Angular momentum polarisation in the O(1D) products of O2 photolysis via the B state

Abstract

The first fully allowed spectroscopic transition in O2 is the transition comprising the well-known Schumann–Runge bands and continuum. We report a velocity-map imaging study in which the O(1 D) angular momentum polarisation and O(3 P) spin–orbit branching ratios arising from this process have been measured. We show that direct 157 nm excitation into the Schumann–Runge continuum leads to extremely strong angular momentum polarisation in the O(1D) product. Comparison with previous studies indicates that this is a general feature of dissociation via the B state. The fine structure branching ratios in the co-fragment O(3P J=2,1,0) were measured to be 88.5 ± 1.6 : 9.7 ± 1.4 : 1.9 ± 0.4. Based on a consideration of the Massey parameter for the system, the data were modelled using theoretical calculations based on adiabatic and diabatic models of the dissociation.

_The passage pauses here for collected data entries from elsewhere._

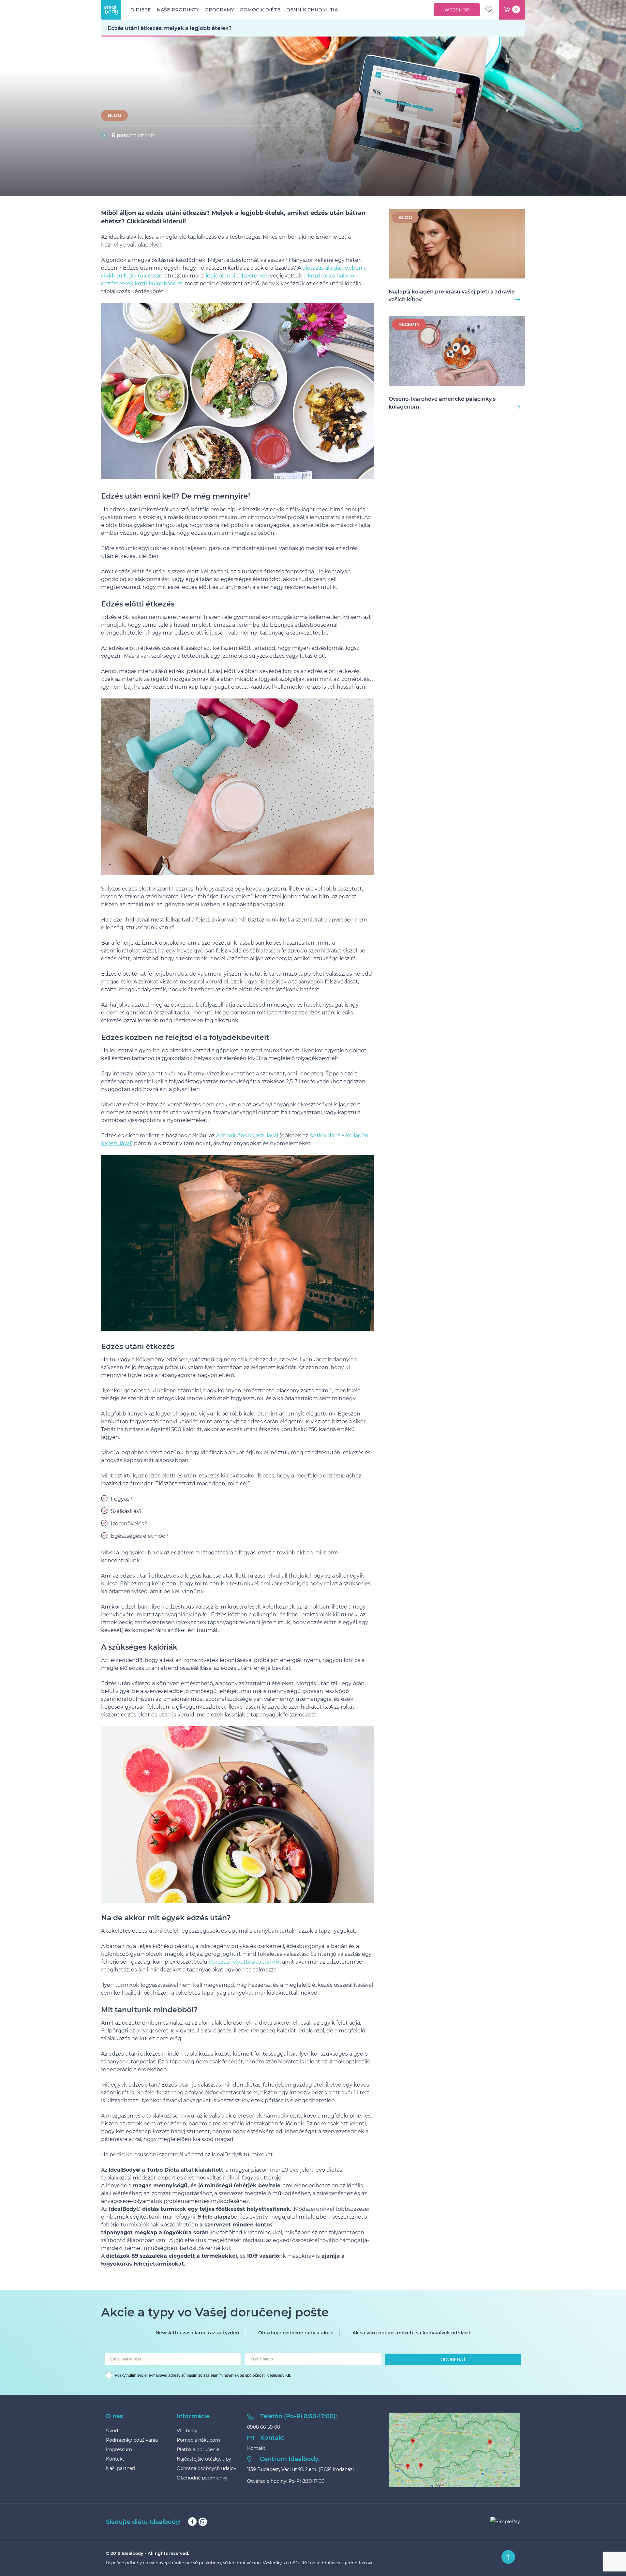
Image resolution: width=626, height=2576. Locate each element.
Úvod (112, 2431)
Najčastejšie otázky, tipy (204, 2459)
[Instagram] (202, 2521)
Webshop (456, 9)
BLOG (114, 115)
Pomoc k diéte (260, 10)
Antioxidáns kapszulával (247, 1135)
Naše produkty (178, 10)
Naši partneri (120, 2468)
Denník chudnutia (312, 10)
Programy (219, 10)
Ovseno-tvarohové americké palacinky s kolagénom (442, 403)
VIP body (187, 2431)
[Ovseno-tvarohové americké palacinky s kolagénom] (457, 352)
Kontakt (115, 2459)
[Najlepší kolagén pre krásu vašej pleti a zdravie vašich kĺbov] (457, 245)
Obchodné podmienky (202, 2478)
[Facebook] (192, 2521)
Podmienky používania (132, 2440)
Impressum (119, 2449)
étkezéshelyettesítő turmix (244, 1962)
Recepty (409, 324)
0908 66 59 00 (263, 2427)
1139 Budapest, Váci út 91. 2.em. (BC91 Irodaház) (300, 2469)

While both models were able to describe some aspects of the dissociation accurately, neither was able to predict both the fine structure branching ratios of the O(3P) products and the O(1D2) alignment. We have also investigated O(1D2) alignment arising from 203.8 and 205.5 nm photodissociation via the state of O2 vibrationally excited to v=6–11. As in the 157 nm photodissciation of vibrationally ground state O2, strong polarisation of the O(1D2) photofragments is observed.